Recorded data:
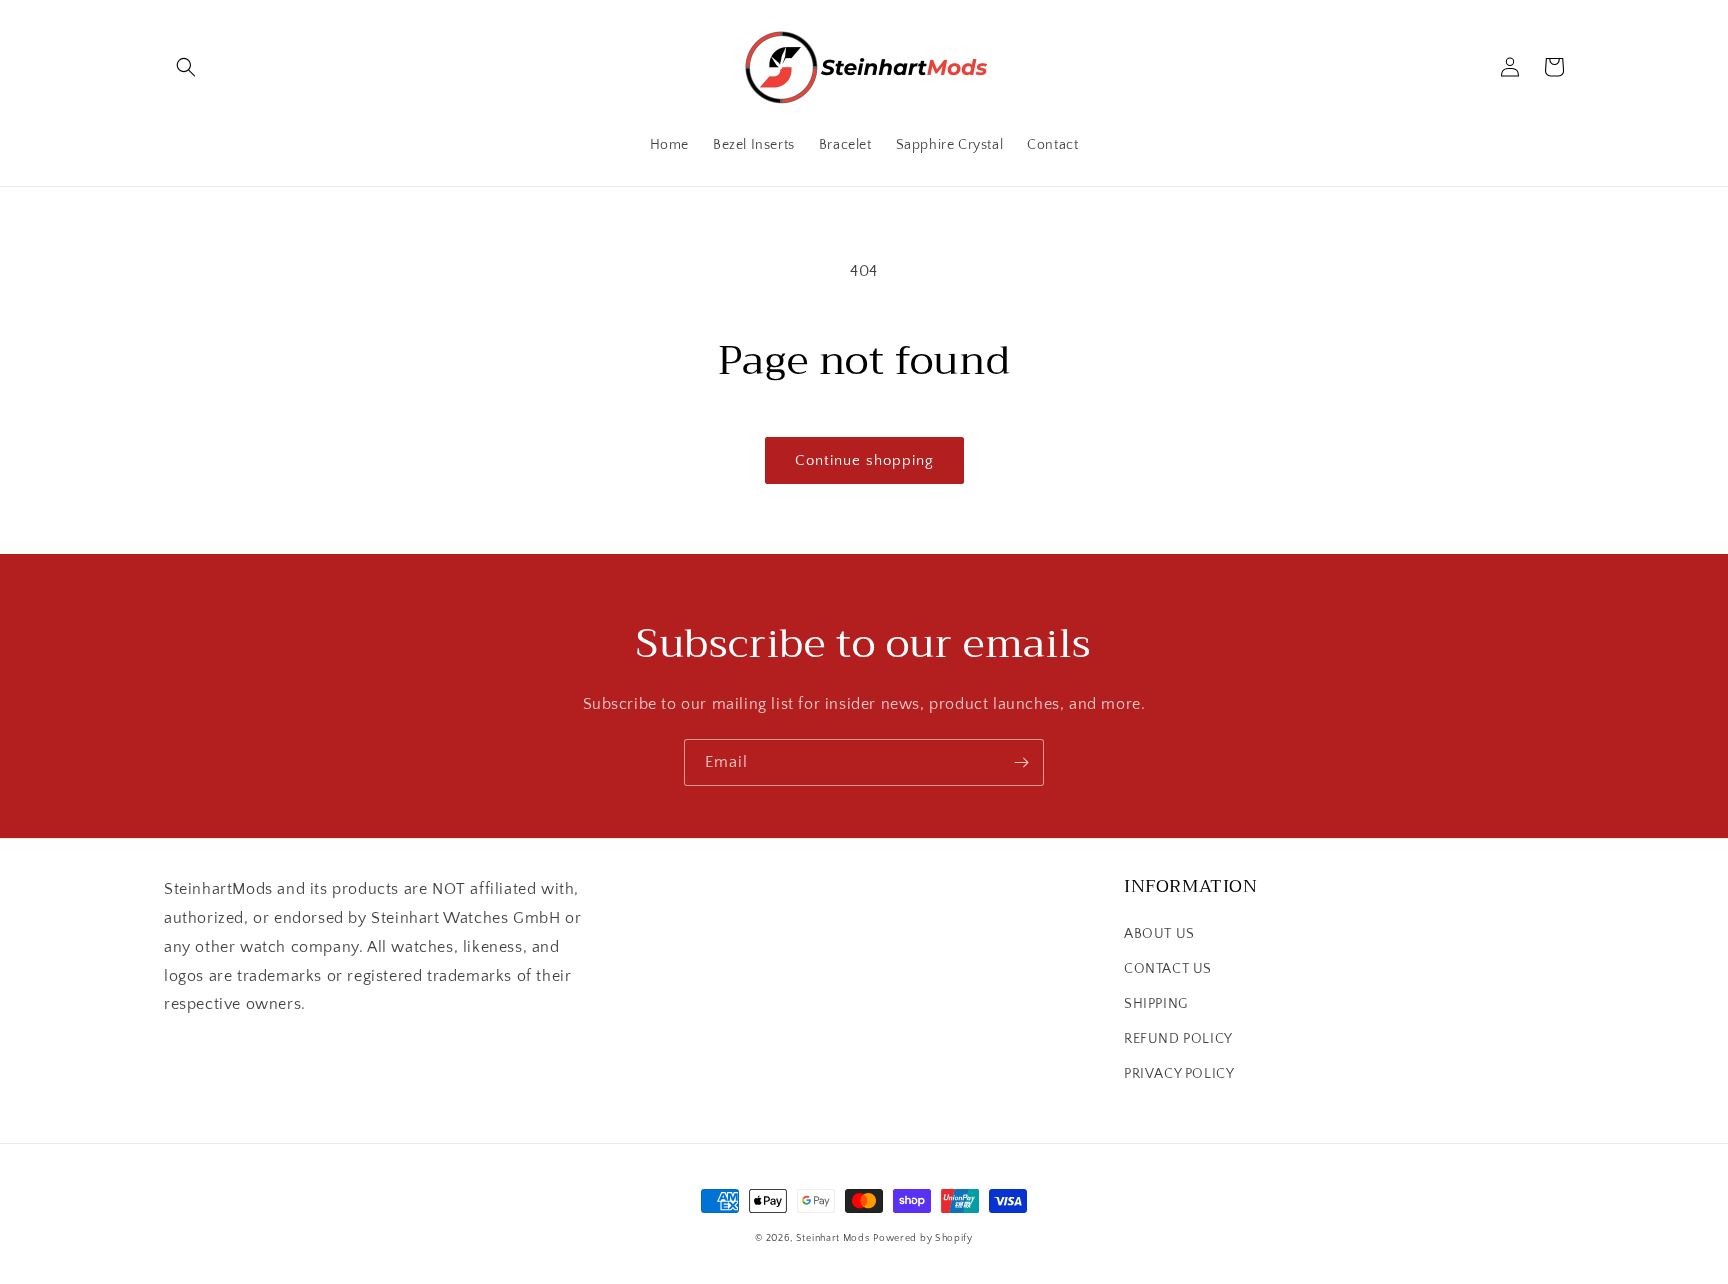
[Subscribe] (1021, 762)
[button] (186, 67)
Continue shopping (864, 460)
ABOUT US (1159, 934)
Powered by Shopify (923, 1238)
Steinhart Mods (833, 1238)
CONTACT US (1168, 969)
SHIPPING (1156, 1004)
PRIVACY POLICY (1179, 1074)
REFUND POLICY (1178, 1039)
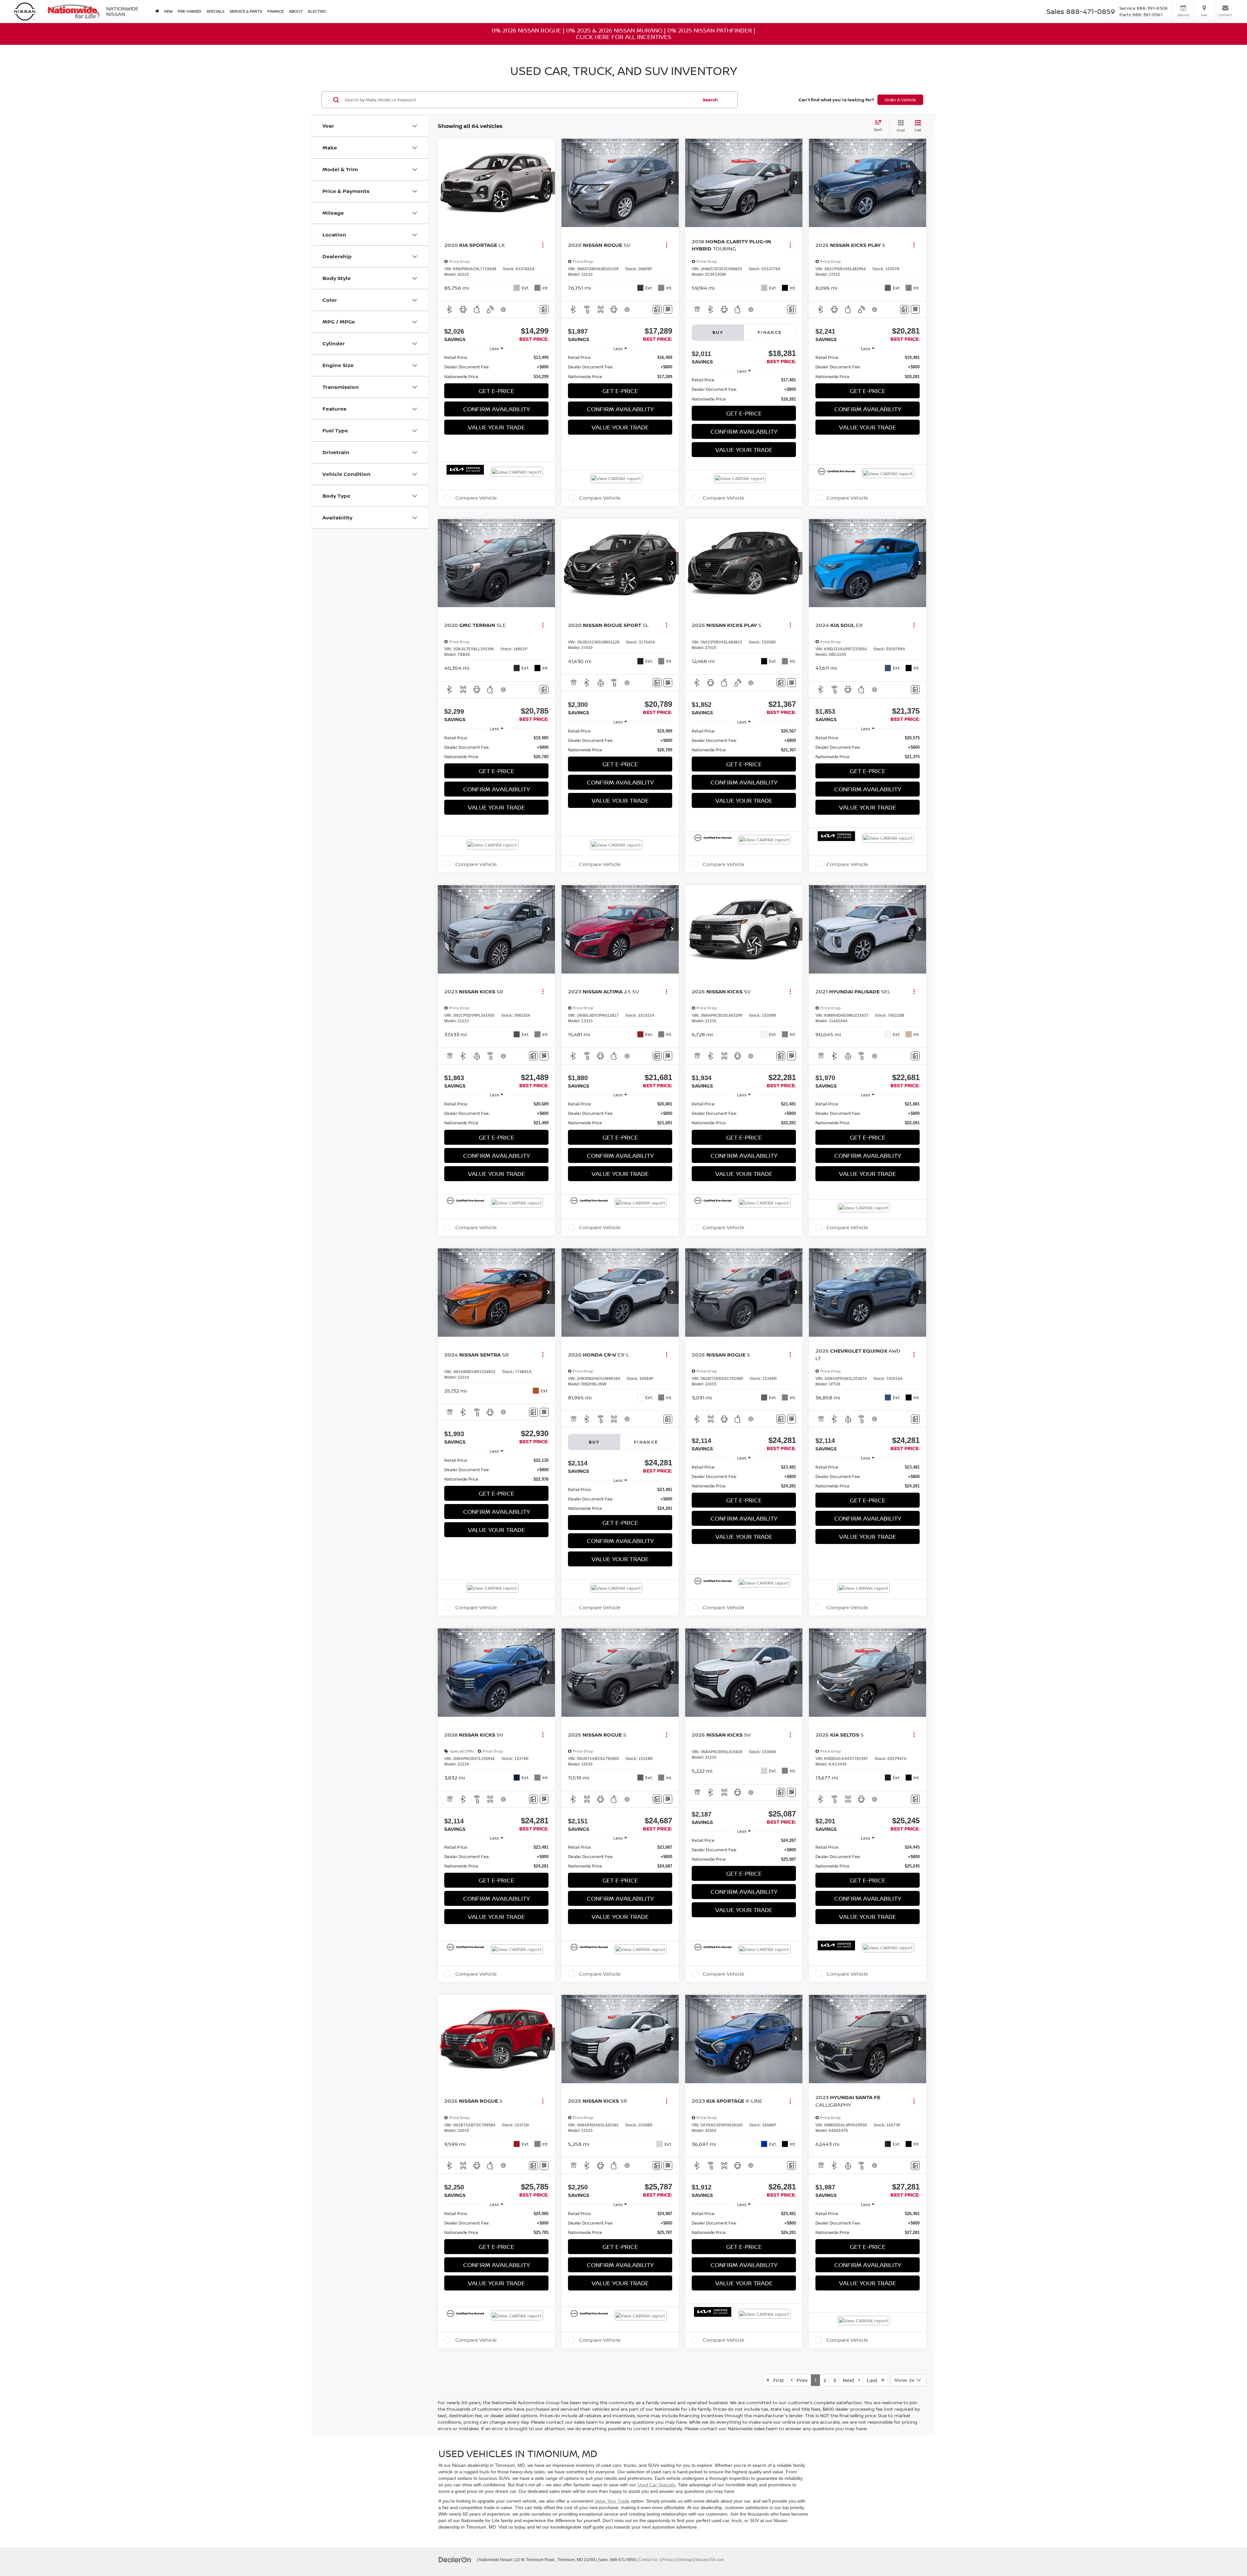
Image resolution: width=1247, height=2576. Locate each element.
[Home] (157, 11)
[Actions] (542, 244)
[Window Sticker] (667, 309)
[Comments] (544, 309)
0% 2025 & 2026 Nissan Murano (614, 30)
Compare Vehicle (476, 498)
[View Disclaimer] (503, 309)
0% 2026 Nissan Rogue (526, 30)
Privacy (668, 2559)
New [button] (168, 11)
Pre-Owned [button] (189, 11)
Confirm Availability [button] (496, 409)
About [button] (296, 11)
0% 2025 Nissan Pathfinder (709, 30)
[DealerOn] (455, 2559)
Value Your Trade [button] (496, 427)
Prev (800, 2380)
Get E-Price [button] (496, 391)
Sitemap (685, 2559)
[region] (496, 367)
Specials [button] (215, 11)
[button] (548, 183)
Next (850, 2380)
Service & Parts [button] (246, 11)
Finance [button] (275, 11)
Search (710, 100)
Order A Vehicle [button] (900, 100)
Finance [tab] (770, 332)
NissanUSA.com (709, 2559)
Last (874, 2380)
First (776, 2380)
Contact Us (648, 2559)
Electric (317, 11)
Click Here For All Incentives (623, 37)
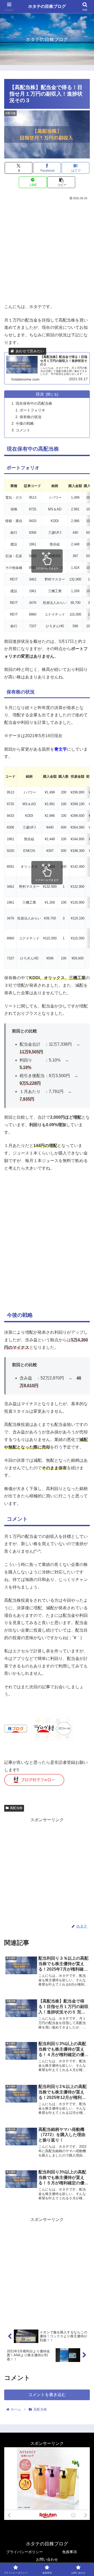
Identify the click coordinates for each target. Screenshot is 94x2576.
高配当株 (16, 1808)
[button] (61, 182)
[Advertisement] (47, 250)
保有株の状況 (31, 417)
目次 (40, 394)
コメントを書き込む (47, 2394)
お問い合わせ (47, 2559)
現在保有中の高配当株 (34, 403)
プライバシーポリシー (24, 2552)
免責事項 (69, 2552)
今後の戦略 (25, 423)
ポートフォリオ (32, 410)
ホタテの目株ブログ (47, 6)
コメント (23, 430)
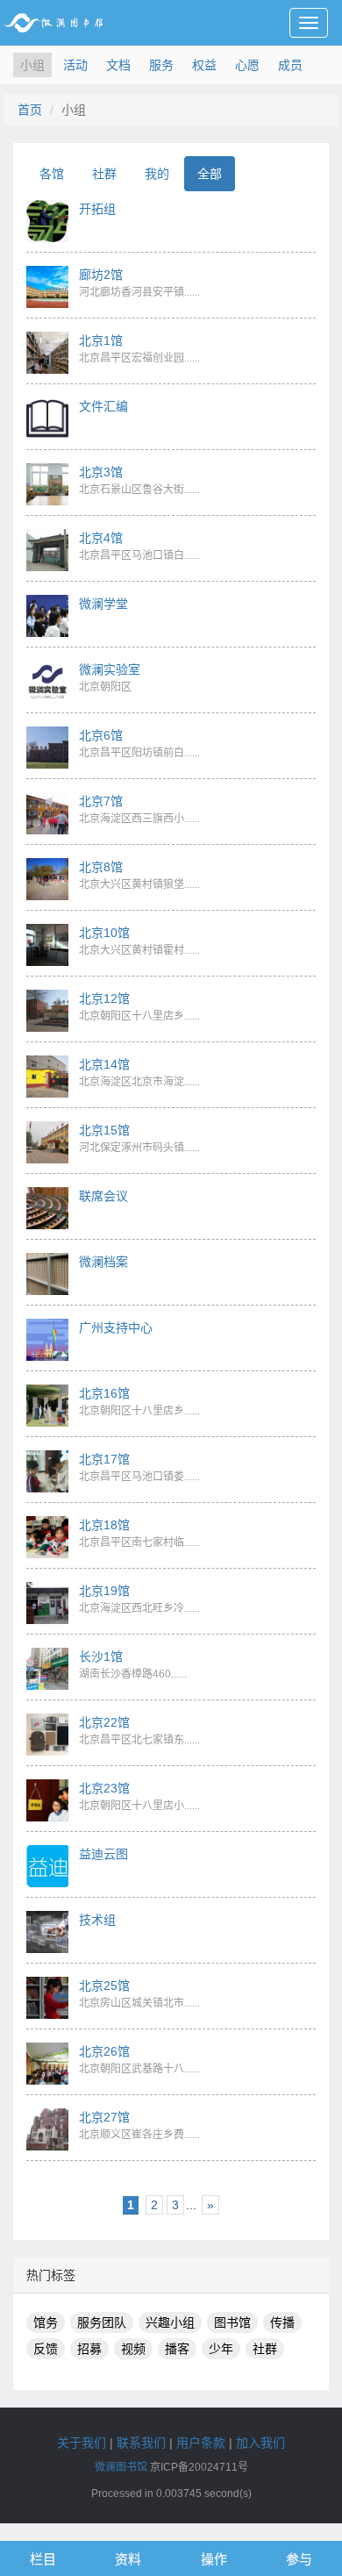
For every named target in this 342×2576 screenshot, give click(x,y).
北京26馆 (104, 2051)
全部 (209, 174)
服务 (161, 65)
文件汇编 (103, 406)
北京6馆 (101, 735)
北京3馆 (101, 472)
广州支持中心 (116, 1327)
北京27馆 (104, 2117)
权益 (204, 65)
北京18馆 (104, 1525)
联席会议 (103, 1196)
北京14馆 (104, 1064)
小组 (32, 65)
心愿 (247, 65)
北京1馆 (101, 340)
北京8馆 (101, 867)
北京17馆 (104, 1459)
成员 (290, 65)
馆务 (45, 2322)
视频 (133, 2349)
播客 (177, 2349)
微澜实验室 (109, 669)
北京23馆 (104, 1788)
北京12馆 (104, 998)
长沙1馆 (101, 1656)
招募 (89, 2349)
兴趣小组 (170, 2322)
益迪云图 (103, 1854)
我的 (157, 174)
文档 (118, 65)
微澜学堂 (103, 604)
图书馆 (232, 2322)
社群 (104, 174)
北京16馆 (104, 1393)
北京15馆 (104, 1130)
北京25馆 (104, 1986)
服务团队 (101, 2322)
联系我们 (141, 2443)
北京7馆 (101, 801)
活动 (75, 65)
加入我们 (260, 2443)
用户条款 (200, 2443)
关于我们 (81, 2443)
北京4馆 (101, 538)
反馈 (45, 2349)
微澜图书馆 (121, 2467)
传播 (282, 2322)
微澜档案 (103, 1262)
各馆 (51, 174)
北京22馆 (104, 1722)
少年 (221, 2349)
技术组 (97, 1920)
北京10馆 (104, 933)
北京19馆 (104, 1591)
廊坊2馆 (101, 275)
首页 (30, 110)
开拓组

ASSIGNMENT:
Each line from the one containing "北京7馆 (101, 801)" through the final line of the records must be repeated exactly, with no line added or dropped.

EXERCISE RESPONSE:
北京7馆 (101, 801)
活动 (75, 65)
加入我们 (260, 2443)
用户条款 (200, 2443)
关于我们 (81, 2443)
北京4馆 (101, 538)
反馈 (45, 2349)
微澜图书馆 (121, 2467)
传播 (282, 2322)
微澜档案 (103, 1262)
各馆 (51, 174)
北京22馆 (104, 1722)
少年 (221, 2349)
技术组 (97, 1920)
北京10馆 (104, 933)
北京19馆 (104, 1591)
廊坊2馆 (101, 275)
首页 (30, 110)
开拓组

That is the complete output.